Filomena Serras Pereira e Ana Costa Dias, que até ao final de maio eram presidente e vice-presidente do conselho diretivo do Instituto do Cinema e Audiovisual ICA, respetivamente, estiveram esta terça-feira na Comissão de Cultura, Comunicação, Juventude e Desporto, a pedido do Bloco de Esquerda, para explicar as razões da saída. Foram substituídas no cargo por Luís Chaby Vaz e Maria Mineiro, respetivamente.

“Eu não me arrependo do que fiz, deixei trabalho feito. Trouxe mais meios para os produtores terem capacidade de se financiar e fazer as suas produções. (…) Acho que o conselho diretivo deixou trabalho e deixou obra”, afirmou Filomena Serras Pereira, a propósito dos cerca de três anos em que dirigiu o ICA.

O conselho diretivo pediu a demissão em meados de maio, dias depois de ter aberto o calendário de concursos de apoio financeiro de 2017 e numa altura em que está ainda por aprovar a alteração à regulamentação da lei do cinema.

Filomena Serras Pereira saiu debaixo de forte contestação por parte de várias associações do setor e no meio de uma polémica em torno da atuação da Secção Especializada do Cinema e Audiovisual (SECA) sobre nomeação de júris que decidem quem recebe apoio financeiro.

“Senti falta de capacidade de diálogo, porque as posições estavam extremadas. [Várias associações] empenharam-se numa luta muito grande.
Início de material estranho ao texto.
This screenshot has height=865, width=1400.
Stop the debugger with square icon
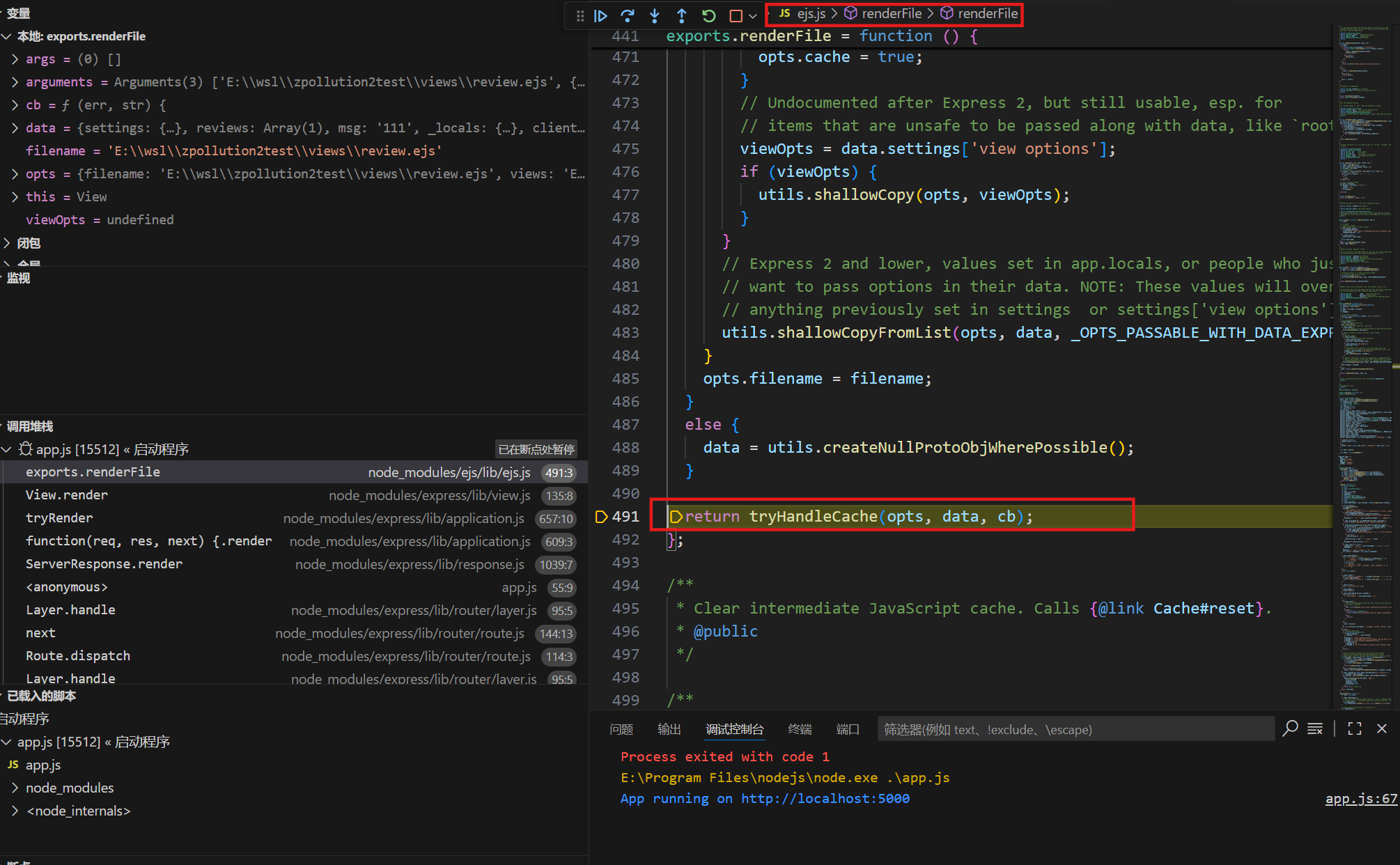click(736, 15)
E foi por isso que apresentei a minha demissão”, afirmou aos deputados.

Ana Costa Dias rejeitou que tivesse havido pressão do Ministério da Cultura para que ambas se demitissem do ICA, mas alertou: “O conselho diretivo ficou fragilizado a partir do momento em que a proposta [de alteração da regulamentação] apresentada pelo ICA não seguiu o circuito legislativo depois de ter sido discutido com todo o setor”.

Filomena Serras Pereira revelou que o ICA quis alterar a regulamentação da atual lei do cinema e audiovisual para simplificar procedimentos de acesso aos concursos e ultrapassar uma “burocracia inacreditável”.
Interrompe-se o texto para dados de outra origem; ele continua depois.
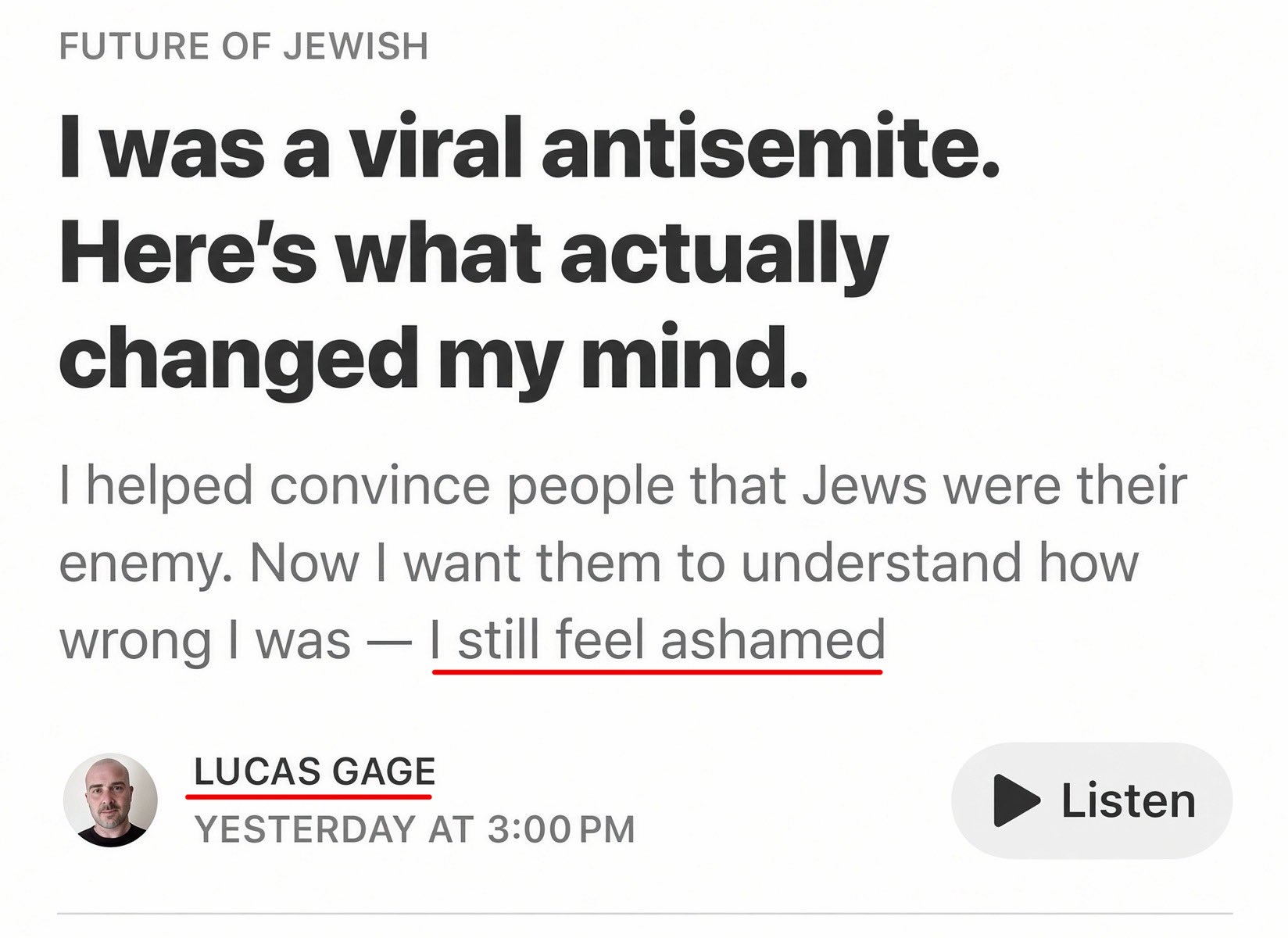Tap the Listen button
Aos deputados, Filomena Serras Pereira e Ana Costa Dias reconheceram que a questão principal que divide o setor é a escolha de júris dos concursos, ou seja, as pessoas “que decidem a distribuição de dinheiros. Quem não ganha não fica satisfeito, basicamente é isto”, disse Ana Costa Dias.

A atual direção do ICA, em entrevista recente à agência Lusa, afirmou – confirmando a intenção da tutela – que quer ver aprovada a nova regulamentação até ao final do ano, para que possa já ter efeitos práticos no calendário de concursos de 2018.